-- Opening Marker --

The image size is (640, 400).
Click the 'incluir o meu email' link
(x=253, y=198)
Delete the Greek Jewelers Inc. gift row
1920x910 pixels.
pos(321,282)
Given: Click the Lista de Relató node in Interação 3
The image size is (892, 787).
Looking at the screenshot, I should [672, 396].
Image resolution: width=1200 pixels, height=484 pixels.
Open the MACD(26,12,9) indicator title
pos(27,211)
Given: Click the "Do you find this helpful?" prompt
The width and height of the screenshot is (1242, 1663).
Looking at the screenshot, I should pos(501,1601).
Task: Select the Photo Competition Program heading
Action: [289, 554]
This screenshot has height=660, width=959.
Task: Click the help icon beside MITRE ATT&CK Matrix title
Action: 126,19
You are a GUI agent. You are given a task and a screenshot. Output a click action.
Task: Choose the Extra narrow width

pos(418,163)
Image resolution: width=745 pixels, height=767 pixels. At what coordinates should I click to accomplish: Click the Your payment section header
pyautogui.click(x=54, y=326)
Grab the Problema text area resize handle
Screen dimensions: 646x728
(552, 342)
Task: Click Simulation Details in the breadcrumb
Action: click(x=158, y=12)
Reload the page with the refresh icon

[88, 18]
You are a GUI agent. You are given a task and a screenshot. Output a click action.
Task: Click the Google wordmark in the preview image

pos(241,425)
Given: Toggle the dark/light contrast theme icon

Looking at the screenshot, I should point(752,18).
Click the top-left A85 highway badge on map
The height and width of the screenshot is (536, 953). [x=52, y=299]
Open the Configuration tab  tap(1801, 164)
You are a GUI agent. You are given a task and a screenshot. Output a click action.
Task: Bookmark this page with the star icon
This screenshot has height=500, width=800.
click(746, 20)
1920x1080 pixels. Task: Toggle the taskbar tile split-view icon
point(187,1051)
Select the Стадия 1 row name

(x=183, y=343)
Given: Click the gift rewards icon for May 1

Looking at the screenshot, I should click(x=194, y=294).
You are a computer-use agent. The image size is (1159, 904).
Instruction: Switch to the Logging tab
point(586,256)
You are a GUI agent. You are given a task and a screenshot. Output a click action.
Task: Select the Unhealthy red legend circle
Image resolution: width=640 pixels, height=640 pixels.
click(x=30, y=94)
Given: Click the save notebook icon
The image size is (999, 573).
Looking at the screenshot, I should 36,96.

-- Closing Marker --

= What to work on =
Would you transcribe, unchanged, every line of the material from the one containing "Open the MACD(26,12,9) indicator title" to the very end, including both, and nothing else?

= Result for this exercise =
Open the MACD(26,12,9) indicator title
pos(27,211)
Given: Click the "Do you find this helpful?" prompt
The width and height of the screenshot is (1242, 1663).
Looking at the screenshot, I should pos(501,1601).
Task: Select the Photo Competition Program heading
Action: [289, 554]
This screenshot has height=660, width=959.
Task: Click the help icon beside MITRE ATT&CK Matrix title
Action: 126,19
You are a GUI agent. You are given a task and a screenshot. Output a click action.
Task: Choose the Extra narrow width

pos(418,163)
Image resolution: width=745 pixels, height=767 pixels. At what coordinates should I click to accomplish: Click the Your payment section header
pyautogui.click(x=54, y=326)
Grab the Problema text area resize handle
Screen dimensions: 646x728
(552, 342)
Task: Click Simulation Details in the breadcrumb
Action: click(x=158, y=12)
Reload the page with the refresh icon

[88, 18]
You are a GUI agent. You are given a task and a screenshot. Output a click action.
Task: Click the Google wordmark in the preview image

pos(241,425)
Given: Toggle the dark/light contrast theme icon

Looking at the screenshot, I should point(752,18).
Click the top-left A85 highway badge on map
The height and width of the screenshot is (536, 953). [x=52, y=299]
Open the Configuration tab  tap(1801, 164)
You are a GUI agent. You are given a task and a screenshot. Output a click action.
Task: Bookmark this page with the star icon
This screenshot has height=500, width=800.
click(746, 20)
1920x1080 pixels. Task: Toggle the taskbar tile split-view icon
point(187,1051)
Select the Стадия 1 row name

(x=183, y=343)
Given: Click the gift rewards icon for May 1

Looking at the screenshot, I should click(x=194, y=294).
You are a computer-use agent. The image size is (1159, 904).
Instruction: Switch to the Logging tab
point(586,256)
You are a GUI agent. You are given a task and a screenshot. Output a click action.
Task: Select the Unhealthy red legend circle
Image resolution: width=640 pixels, height=640 pixels.
click(x=30, y=94)
Given: Click the save notebook icon
The image size is (999, 573).
Looking at the screenshot, I should 36,96.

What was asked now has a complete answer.